Furthermore, Scotiabank announced Tuesday that its subsidiaries in Jamaica and Trinidad and Tobago are moving forward with selling their insurance operations to Sagicor Financial Corporation Ltd. Located in Barbados. They will also underwrite insurance products for Scotia’s banking subsidiaries.
The bank started to make some changes as far back as November of 2014. They closed about 120 international branches, primarily in Mexico and the Caribbean to “reduce overlapping after acquisitions and focus on high-growth areas.” And they have continued to make changes over the past 4 years, the overhauling plans have not stopped.
“Exiting these non-core operations is consistent with a strategy that began five years ago to sharpen our focus, increase scale in core geographies and businesses, improve earnings quality and reduce risk to the bank,” said Brian Porter, President and CEO of Scotiabank during a conference call Tuesday morning, adding that the bank has now either exited or announced its intentions to exit more than 20 countries or businesses over that same period.”
“Due to increasing regulatory complexity and the need for continued investment in technology to support our regulatory requirements, we made the decision to focus the bank’s efforts on those markets with significant scale in which we can make the greatest difference for our customers,” said Ignacio Deschamps, the head of international banking at Scotiabank, in a release.

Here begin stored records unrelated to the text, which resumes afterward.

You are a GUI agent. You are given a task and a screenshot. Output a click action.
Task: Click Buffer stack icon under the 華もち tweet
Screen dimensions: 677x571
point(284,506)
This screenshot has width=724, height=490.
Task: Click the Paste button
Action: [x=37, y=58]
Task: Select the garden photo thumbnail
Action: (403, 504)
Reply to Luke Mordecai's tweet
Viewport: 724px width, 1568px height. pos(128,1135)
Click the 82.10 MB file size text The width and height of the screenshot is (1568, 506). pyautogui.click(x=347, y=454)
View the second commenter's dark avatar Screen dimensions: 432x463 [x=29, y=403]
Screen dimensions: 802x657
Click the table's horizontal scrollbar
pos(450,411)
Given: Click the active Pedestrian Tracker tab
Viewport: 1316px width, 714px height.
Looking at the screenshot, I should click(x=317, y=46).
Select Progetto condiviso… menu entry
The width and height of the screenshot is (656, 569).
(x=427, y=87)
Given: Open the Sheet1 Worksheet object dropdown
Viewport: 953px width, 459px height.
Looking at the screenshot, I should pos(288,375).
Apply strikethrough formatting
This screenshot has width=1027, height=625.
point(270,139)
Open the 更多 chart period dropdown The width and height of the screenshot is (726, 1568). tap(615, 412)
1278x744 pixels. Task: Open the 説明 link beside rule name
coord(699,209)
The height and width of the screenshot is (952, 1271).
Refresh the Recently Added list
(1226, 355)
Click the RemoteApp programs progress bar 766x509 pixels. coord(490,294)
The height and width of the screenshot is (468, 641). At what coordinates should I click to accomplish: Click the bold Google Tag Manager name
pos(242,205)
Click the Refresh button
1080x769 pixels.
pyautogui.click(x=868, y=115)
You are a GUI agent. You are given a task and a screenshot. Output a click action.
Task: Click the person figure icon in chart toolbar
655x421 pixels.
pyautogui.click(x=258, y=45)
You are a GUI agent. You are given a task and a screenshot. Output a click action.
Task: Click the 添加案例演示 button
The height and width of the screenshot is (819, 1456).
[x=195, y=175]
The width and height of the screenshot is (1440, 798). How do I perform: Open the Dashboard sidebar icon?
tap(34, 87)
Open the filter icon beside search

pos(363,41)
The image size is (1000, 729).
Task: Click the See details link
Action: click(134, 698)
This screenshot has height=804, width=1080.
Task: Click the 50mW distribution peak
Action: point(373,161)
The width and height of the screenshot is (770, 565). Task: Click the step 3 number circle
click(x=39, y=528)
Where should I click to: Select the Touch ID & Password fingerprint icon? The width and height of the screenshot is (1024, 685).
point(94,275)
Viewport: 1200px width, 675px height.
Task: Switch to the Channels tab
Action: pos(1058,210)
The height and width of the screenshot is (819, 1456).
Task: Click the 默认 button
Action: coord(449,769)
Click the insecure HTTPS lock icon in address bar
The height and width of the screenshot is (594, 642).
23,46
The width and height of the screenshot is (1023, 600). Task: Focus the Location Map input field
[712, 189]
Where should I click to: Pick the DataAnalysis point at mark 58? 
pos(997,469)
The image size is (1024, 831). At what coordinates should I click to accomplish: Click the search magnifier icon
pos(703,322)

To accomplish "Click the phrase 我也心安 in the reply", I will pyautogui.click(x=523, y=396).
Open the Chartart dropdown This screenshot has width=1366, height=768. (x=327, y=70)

Some of the older generation who have had accounts with Scotiabank felt concerned about whether or not this well-established bank is paving the way for others to pull out of the region. Dennis Maddix was willing to share his thoughts. “It’s amazing that after all of these years they are turning their backs on the smaller markets like the Caribbean,” stated Maddix. “I do realize that we are living in different times, a time when businesses do not consider themselves to be successful unless they are outpacing their competitors in profits. Things have changed. There is no more loyalty to your customers. It is all about chasing down the almighty dollar. Scotia Bank wants to run off to establish banks in Mexico and South America. I wish them well – thanks for the memories, he said sarcastically. This where my family had all of their accounts.”
Maddix is right about Scotia Bank wanting to increase its market share in South America. They are forecasting that growth in some Latin American countries will outpace Canada.
Cynthia Hall another person who was previously a customer had this to say: “People in smaller countries don’t really have much of a choice when it comes to banking, not like we do here in the United States. I can’t imagine how this must feel to employees and customers who have relied on this bank for their finances and their livelihood. Being unemployed in the islands is no joke because most of those people do not have unemployment or severance,” she continued. “Caribbean people take comfort in knowing that you will not be left hanging. Another bank that is looking to grow will value your business and skills. They will step in to take their place. Scotia Bank will more than likely look back with regret in a few years.”